En la nueva edición del programa «Prototypes», estudiantes de la Universidad Adolfo Ibáñez demostraron cómo la creatividad y la ciencia pueden transformar sectores clave de la sociedad. Los proyectos ganadores destacan por su potencial de impacto en la industria gastronómica, la inclusión de las mujeres en el mundo STEM y la sostenibilidad alimentaria, consolidando un espacio para la innovación y el emprendimiento con base científica.
Este año, la competencia atrajo una amplia gama de propuestas que exploraron soluciones para diversas problemáticas sociales y económicas. Los estudiantes, a lo largo de un proceso de formación intensivo mediante bootcamps, lograron avanzar desde simples ideas hasta proyectos con un fuerte componente innovador. En esta edición de 2024, los ganadores fueron tres iniciativas que sobresalieron por su enfoque disruptivo y el uso inteligente de la ciencia y tecnología.
ComeApp, ganador en la categoría General, es una aplicación dirigida a la industria gastronómica que busca optimizar la oferta de restaurantes mediante el análisis de los gustos y preferencias de los comensales. A través de encuestas a clientes, los restaurantes pueden ajustar su menú y mejorar la experiencia del cliente.

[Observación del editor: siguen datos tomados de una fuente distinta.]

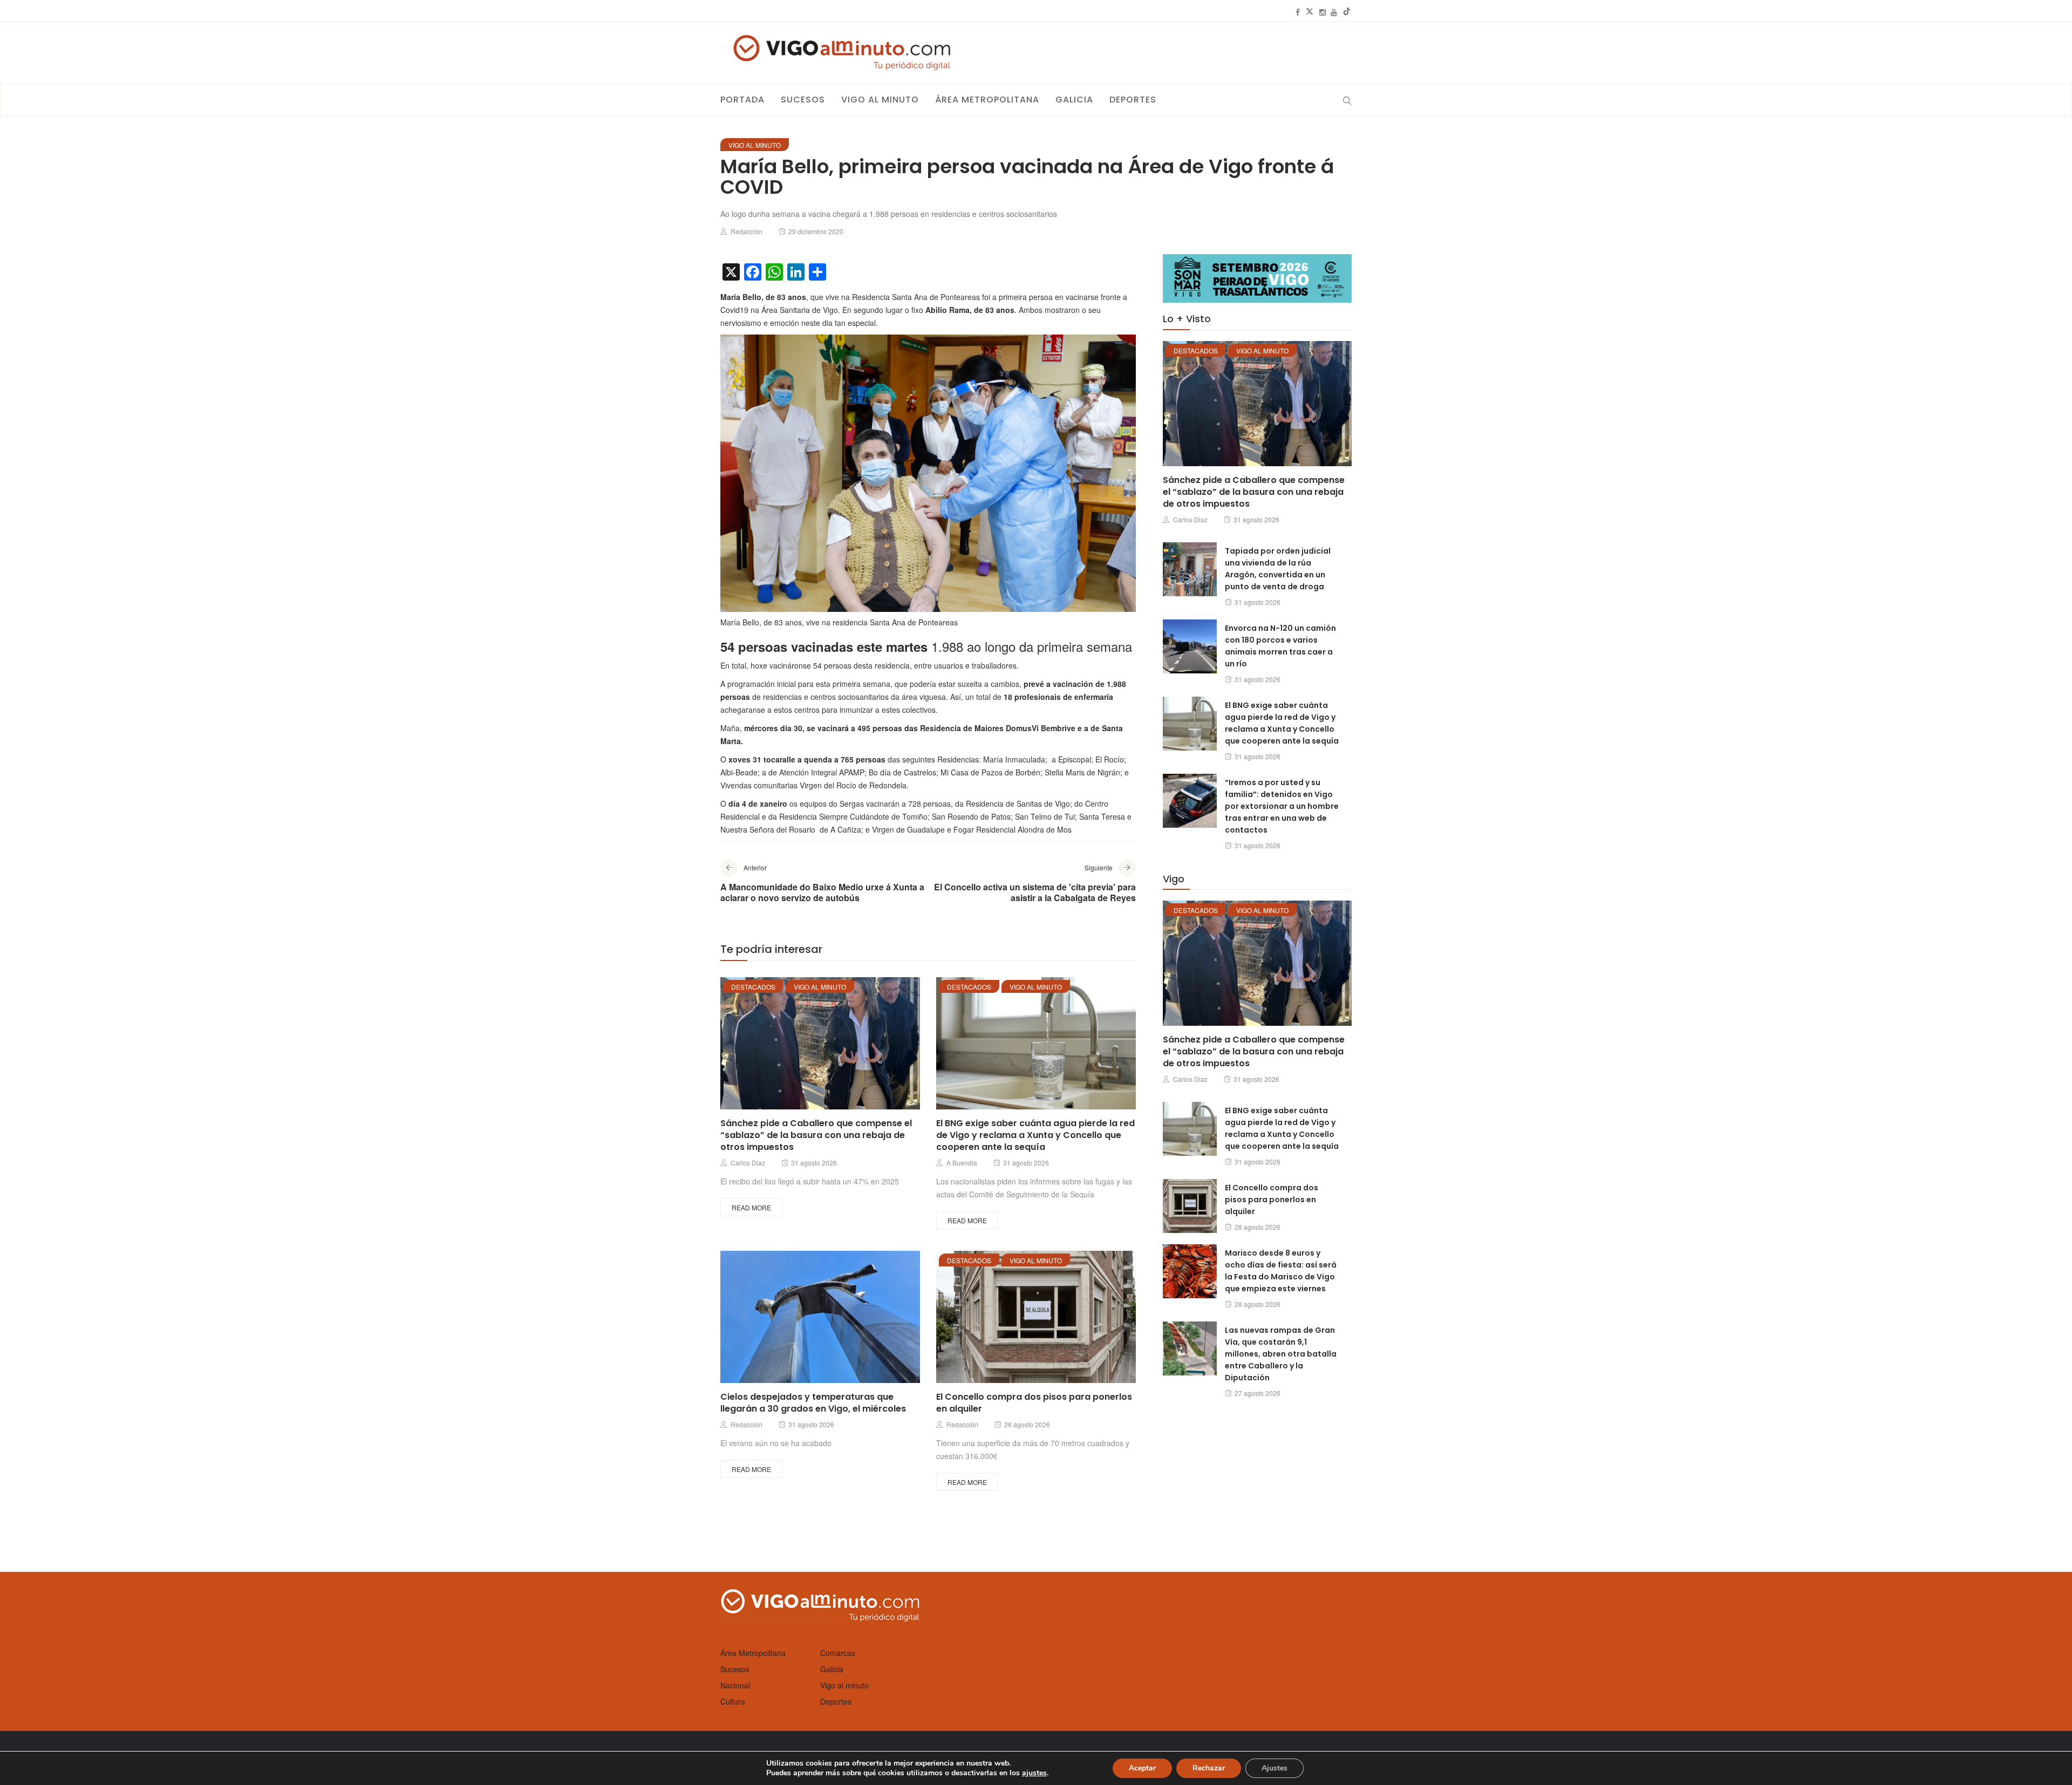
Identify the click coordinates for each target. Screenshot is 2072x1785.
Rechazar (1208, 1768)
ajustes (1034, 1773)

En la categoría de Innovación Social, el proyecto FantásTICas STEM se destacó por su propuesta para reducir la brecha de género en los campos de ciencia, tecnología, ingeniería y matemáticas (STEM). A través de programas de mentoría y asesorías, buscan incrementar la participación femenina en estos sectores, promoviendo un cambio en la cultura laboral y empresarial.
Por último, en la categoría Científico-Tecnológica, el proyecto FitBag sorprendió con una propuesta sostenible: barritas proteicas elaboradas a base de «bagazo», un residuo orgánico de la producción de cerveza. Esta innovadora solución no solo ofrece un producto altamente nutritivo, sino que también contribuye a la reducción del desperdicio alimentario.